1University of Cambridge    2Adobe Research
EGSR 2026 (Journal Track)
ResEdit overview

Our framework enables high-fidelity generative editing by isolating image identity into a learned residual image embedding. Unlike traditional inversion methods that struggle with "baked-in" condition features, ResEdit explicitly separates identity from the physical condition, facilitating streamlined intrinsic-space manipulation of geometry and material, as well as reference-based relighting. By shifting the burden of reconstruction from the noise latent to this dedicated residual channel, we achieve a superior balance of identity preservation and responsive editability without necessitating model surgery.

Abstract

Conditional diffusion image generators can be repurposed for editing through inversion, without the need for large-scale paired fine-tuning data. However, producing high-quality, targeted edits while maintaining image identity and global consistency remains challenging, as weakly conditioned inversion often embeds conflicting image features into the noise. We demonstrate that incorporating a residual image encoding as additional conditioning enables both improved identity preservation and better editability. We optimize this residual encoding to provide a strong conditioning signal for reconstruction, thereby reducing the reliance on inversion and susceptibility to its aforementioned pitfalls. To ensure this residual does not interfere with desired edits, we incorporate a gradient reversal-based optimization strategy that disentangles the residual from the edited condition.
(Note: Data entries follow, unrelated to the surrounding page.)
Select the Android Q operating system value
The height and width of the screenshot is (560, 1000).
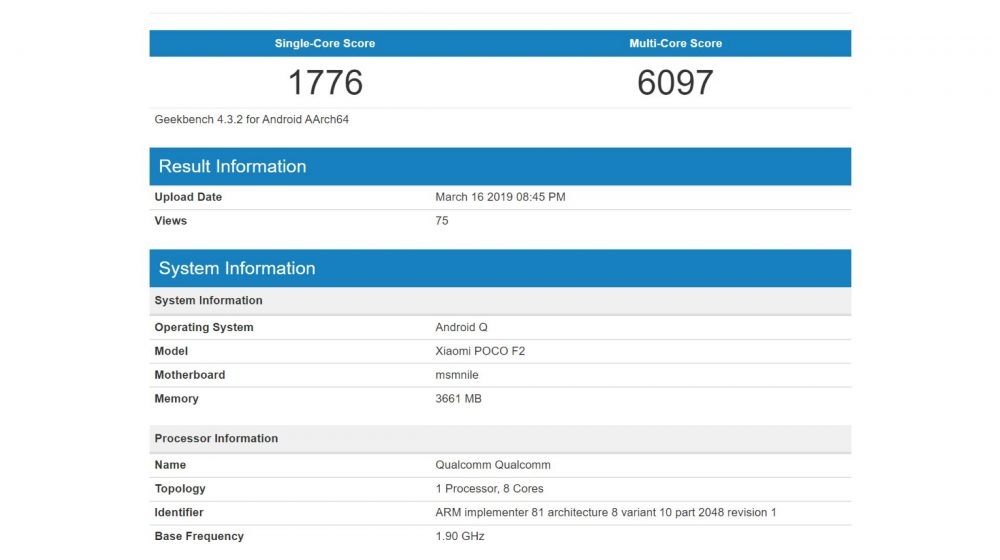pos(462,328)
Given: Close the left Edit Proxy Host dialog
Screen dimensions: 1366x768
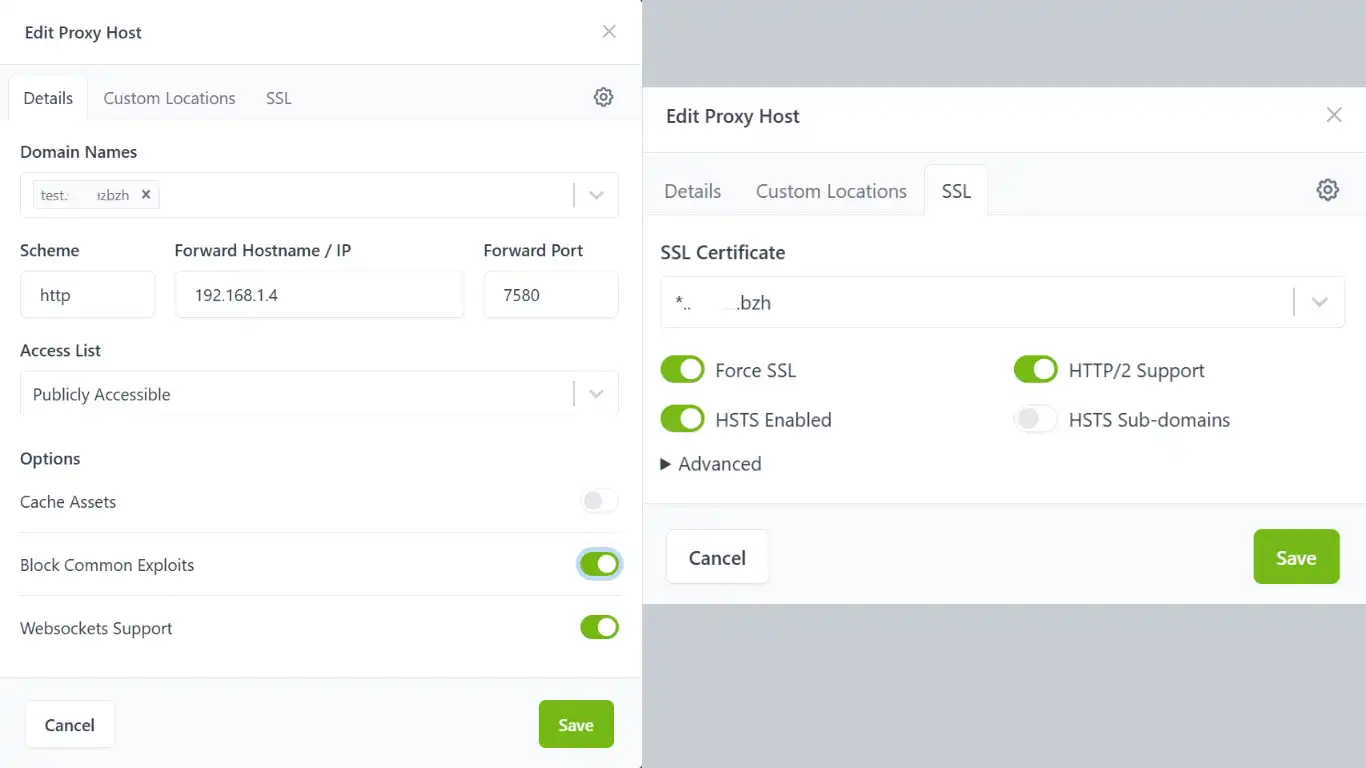Looking at the screenshot, I should click(609, 32).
We illustrate our method's ability to produce high-fidelity results across precise intrinsic-based editing and relighting, and show proof-of-concept text-guided manipulation.

Method

ResEdit method overview
Method overview. Our framework enables high-fidelity editing through a three-stage process: (1) Given an input image and its corresponding condition (e.g., albedo), we optimize a residual embedding to capture the input identity. An adversarial loss is employed to disentangle the residual from the condition, encoding only the missing identity. (2) The input image is inverted relative to the joint conditioning signal to obtain a noise latent. Because the residual narrows the generative distribution, this inversion is more stable and often optional. (3) The edited condition is combined with the fixed residual and noise to produce the final edited image, which preserves the source identity while faithfully reflecting the conditional manipulation.

Results

Material editing result

Material editing. We showcase diverse surface appearance edits on intrinsic channels, including normal (top), albedo (middle), and roughness (bottom). Our method (2nd col.) produces more plausible results that better align with the user edit than IntrinsicEdit (3rd col.). Text-based methods (right) struggle to produce precise edits due to the limitations of natural language. Best viewed zoomed-in.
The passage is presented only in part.